Begin at the line below that has "Image resolution: width=785". Stop after the line that has "You are a computer-use", repeating each line exactly and leaving out the pictures.
____ GIVEN INFORMATION
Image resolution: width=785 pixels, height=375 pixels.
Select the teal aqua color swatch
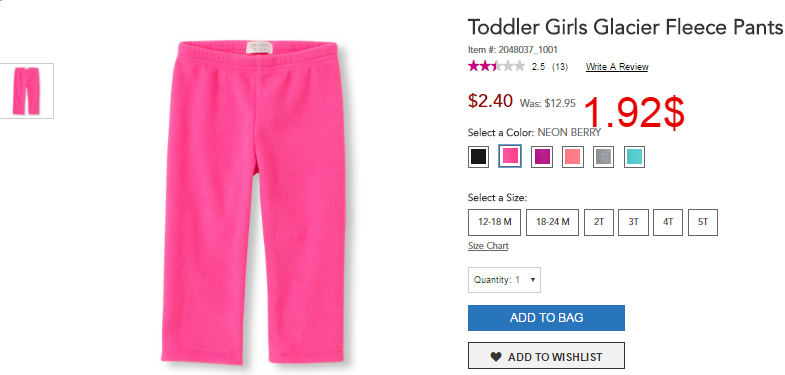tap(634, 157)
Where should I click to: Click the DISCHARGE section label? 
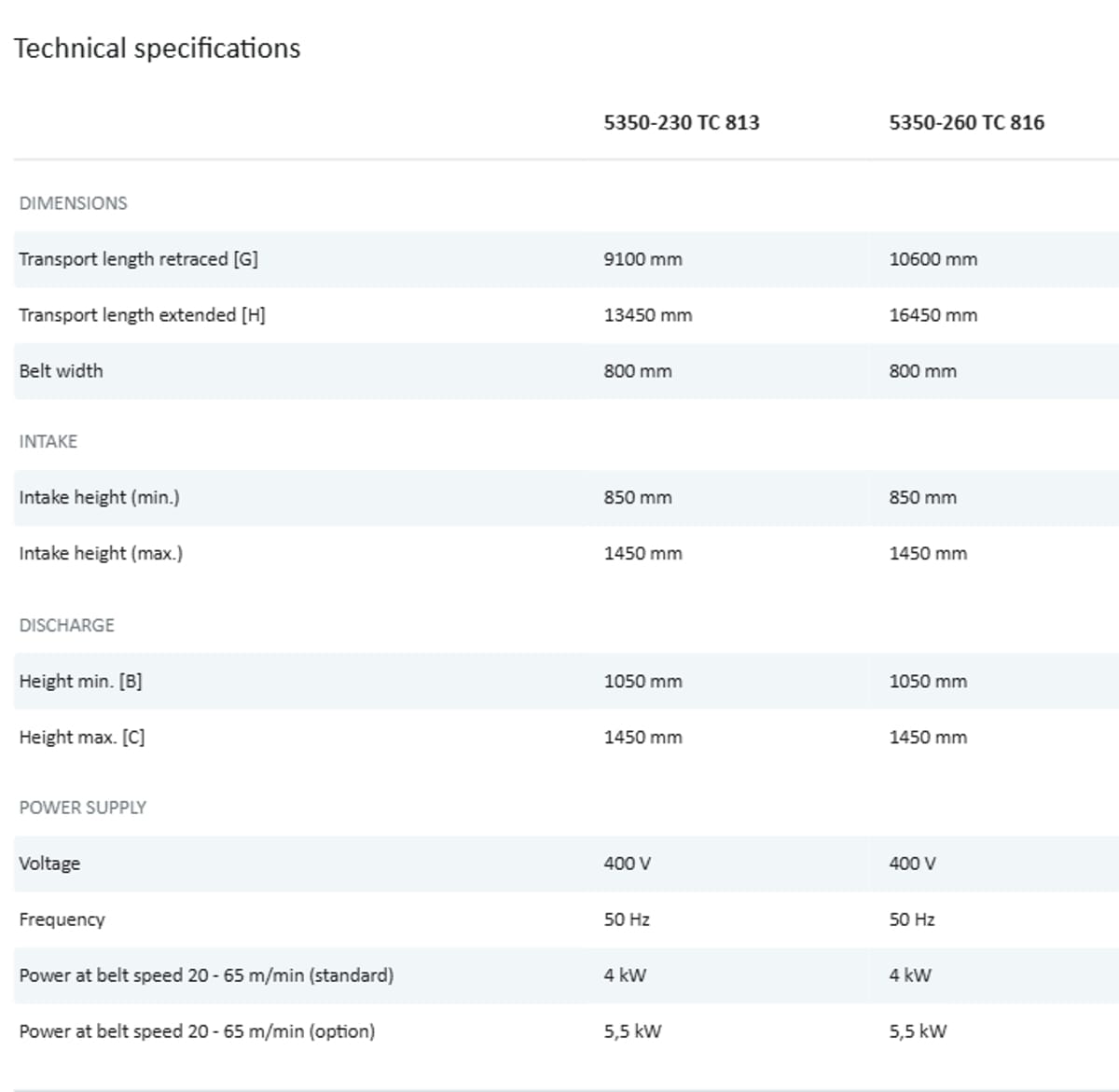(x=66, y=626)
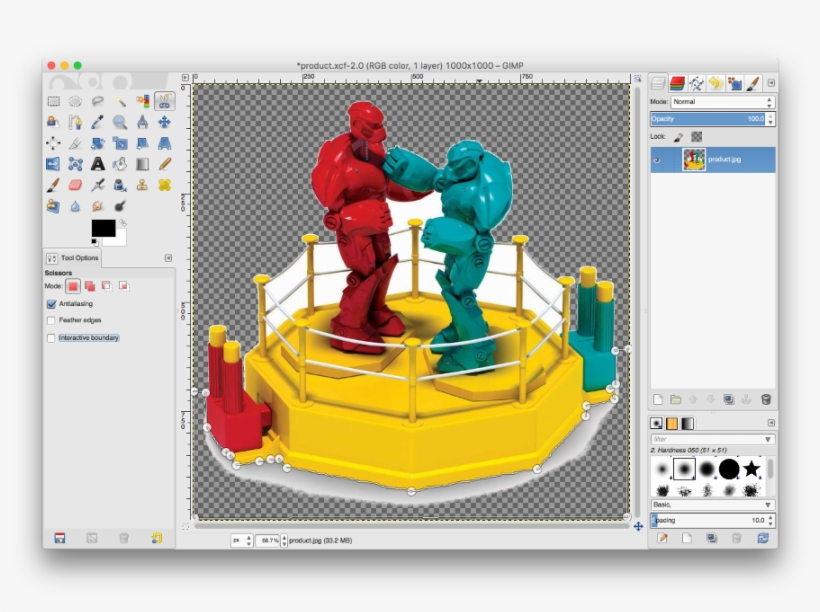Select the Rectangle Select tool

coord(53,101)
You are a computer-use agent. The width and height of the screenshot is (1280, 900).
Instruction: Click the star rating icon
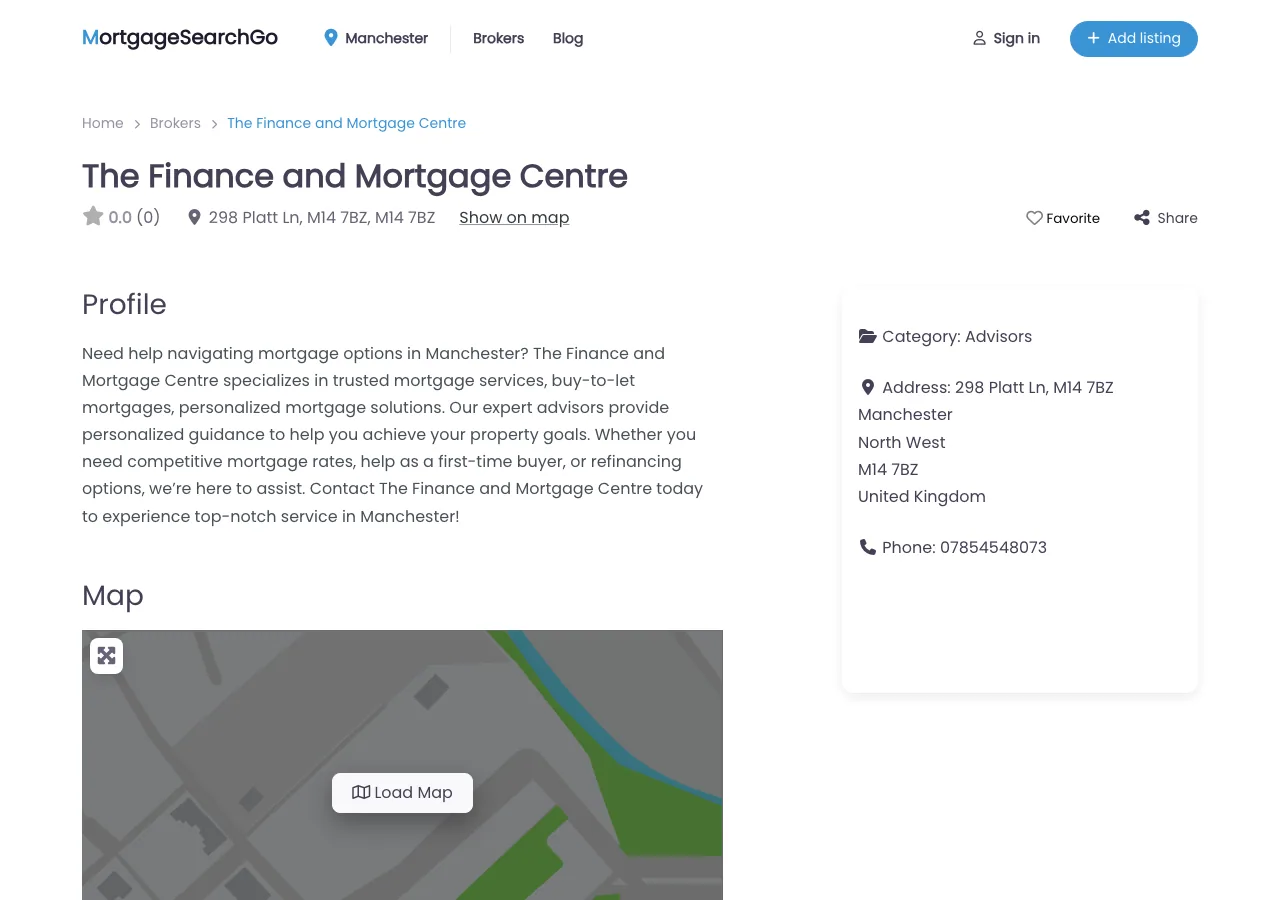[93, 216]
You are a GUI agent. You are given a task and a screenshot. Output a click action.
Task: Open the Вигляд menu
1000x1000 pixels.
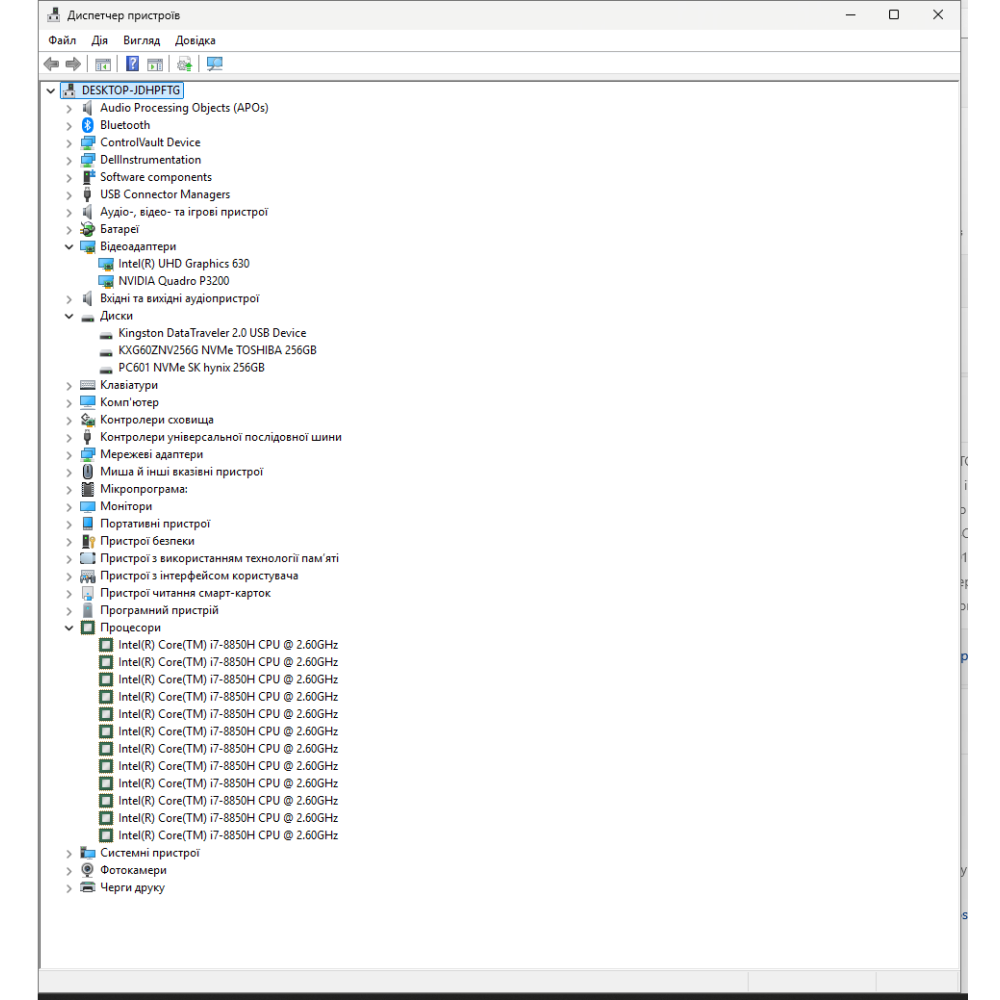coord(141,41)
________
____ GIVEN INFORMATION
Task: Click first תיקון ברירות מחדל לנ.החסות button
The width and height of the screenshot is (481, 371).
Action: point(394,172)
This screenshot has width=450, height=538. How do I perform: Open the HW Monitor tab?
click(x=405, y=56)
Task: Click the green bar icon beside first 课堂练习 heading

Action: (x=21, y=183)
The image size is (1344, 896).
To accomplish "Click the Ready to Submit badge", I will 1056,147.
________
**ANSWER SECTION:**
Image resolution: width=785 pixels, height=375 pixels.
Select the teal aqua color swatch
tap(634, 157)
Where should I click to: Click the DISCHARGE section label? 
(x=66, y=626)
Select the Rectangle Select tool

coord(53,101)
You are a computer-use agent. The width and height of the screenshot is (1280, 900).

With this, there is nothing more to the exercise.